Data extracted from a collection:
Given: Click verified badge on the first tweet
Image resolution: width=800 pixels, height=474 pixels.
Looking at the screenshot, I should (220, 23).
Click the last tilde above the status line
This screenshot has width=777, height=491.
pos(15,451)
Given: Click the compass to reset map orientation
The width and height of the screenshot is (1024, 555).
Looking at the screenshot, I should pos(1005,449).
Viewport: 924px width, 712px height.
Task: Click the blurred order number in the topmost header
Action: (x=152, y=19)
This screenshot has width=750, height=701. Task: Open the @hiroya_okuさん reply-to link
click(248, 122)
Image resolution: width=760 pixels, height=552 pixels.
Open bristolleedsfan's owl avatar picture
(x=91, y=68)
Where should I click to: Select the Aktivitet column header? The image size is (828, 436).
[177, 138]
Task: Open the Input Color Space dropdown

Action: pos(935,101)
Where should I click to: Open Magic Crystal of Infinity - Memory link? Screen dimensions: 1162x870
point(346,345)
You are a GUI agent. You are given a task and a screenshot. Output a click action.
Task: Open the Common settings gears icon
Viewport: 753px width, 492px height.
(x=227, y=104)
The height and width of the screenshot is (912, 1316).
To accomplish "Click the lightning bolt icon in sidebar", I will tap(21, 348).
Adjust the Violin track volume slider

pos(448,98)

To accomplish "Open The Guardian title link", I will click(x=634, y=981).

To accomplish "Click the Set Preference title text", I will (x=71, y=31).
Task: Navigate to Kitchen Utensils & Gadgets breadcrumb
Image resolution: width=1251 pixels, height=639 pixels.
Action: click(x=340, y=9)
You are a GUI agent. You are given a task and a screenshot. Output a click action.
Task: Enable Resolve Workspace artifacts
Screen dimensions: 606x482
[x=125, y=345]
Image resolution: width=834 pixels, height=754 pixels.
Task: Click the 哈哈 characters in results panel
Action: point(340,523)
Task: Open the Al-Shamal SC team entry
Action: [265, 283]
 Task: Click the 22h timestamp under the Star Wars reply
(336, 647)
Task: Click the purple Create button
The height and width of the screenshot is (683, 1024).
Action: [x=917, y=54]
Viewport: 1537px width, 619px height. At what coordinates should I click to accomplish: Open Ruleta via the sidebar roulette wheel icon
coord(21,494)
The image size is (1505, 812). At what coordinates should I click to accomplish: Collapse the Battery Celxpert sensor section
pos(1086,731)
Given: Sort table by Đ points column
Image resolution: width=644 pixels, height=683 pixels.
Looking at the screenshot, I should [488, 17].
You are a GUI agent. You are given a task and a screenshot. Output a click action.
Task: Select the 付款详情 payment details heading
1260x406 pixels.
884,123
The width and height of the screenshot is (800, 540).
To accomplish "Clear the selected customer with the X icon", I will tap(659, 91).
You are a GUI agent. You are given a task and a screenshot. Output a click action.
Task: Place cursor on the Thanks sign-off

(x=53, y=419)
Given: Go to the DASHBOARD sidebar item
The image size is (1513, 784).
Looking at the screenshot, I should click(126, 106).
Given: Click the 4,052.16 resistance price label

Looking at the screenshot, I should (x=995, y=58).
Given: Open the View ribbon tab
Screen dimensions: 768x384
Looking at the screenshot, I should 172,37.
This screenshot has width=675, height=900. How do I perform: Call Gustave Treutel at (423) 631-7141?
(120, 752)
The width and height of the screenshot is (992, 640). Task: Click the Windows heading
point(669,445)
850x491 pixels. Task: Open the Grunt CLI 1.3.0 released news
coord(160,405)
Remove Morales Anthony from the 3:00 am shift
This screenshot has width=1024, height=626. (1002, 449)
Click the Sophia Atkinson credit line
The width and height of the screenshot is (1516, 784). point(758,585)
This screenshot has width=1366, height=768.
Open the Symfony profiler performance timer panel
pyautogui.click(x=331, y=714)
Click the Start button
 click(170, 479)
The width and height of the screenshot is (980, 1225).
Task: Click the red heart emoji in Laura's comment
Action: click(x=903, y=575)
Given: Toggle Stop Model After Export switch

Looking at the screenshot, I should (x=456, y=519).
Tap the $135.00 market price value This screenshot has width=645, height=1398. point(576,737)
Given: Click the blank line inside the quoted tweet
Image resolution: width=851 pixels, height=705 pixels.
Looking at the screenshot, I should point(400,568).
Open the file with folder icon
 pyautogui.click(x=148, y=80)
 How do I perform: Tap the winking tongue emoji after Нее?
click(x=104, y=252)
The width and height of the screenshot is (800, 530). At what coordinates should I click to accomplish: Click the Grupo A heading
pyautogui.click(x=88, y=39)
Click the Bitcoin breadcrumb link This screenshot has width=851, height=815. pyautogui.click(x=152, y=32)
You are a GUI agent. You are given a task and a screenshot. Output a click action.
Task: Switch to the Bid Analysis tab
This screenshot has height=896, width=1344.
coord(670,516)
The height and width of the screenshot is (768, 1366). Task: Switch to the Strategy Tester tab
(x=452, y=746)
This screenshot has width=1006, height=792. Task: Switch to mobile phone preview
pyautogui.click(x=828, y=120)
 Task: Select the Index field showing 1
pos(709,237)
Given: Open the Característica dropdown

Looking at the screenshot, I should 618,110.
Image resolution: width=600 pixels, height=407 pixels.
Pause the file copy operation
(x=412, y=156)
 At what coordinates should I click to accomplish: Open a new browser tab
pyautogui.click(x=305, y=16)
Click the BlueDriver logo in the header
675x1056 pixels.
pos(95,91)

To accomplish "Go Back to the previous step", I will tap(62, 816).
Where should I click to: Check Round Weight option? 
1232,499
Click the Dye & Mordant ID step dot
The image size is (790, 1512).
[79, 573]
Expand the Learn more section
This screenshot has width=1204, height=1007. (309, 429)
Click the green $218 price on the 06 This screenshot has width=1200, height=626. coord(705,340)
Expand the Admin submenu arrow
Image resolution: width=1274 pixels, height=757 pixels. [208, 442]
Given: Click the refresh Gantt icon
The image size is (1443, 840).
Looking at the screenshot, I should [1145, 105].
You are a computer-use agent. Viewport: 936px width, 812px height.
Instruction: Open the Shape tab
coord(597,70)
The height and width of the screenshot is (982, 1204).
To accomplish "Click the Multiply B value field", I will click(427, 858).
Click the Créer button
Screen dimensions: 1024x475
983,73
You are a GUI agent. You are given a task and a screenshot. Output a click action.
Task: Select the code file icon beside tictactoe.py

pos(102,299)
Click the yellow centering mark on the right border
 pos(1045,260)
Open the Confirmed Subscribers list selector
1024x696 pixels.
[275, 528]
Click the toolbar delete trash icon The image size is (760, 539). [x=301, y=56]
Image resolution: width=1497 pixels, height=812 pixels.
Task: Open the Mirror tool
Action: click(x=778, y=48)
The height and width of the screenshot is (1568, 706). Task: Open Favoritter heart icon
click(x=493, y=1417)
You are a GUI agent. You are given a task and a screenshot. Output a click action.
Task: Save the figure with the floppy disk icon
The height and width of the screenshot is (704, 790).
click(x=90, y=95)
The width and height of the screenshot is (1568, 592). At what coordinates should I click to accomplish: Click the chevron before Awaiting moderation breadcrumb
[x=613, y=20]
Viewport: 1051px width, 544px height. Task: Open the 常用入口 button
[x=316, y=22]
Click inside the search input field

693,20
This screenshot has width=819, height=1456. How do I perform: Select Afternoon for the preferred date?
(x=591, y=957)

Problem statement: Scan the records above for the string "tweet", then select every line that holds it.

Response to this exercise:
Given: Click verified badge on the first tweet
Given: Click the blank line inside the quoted tweet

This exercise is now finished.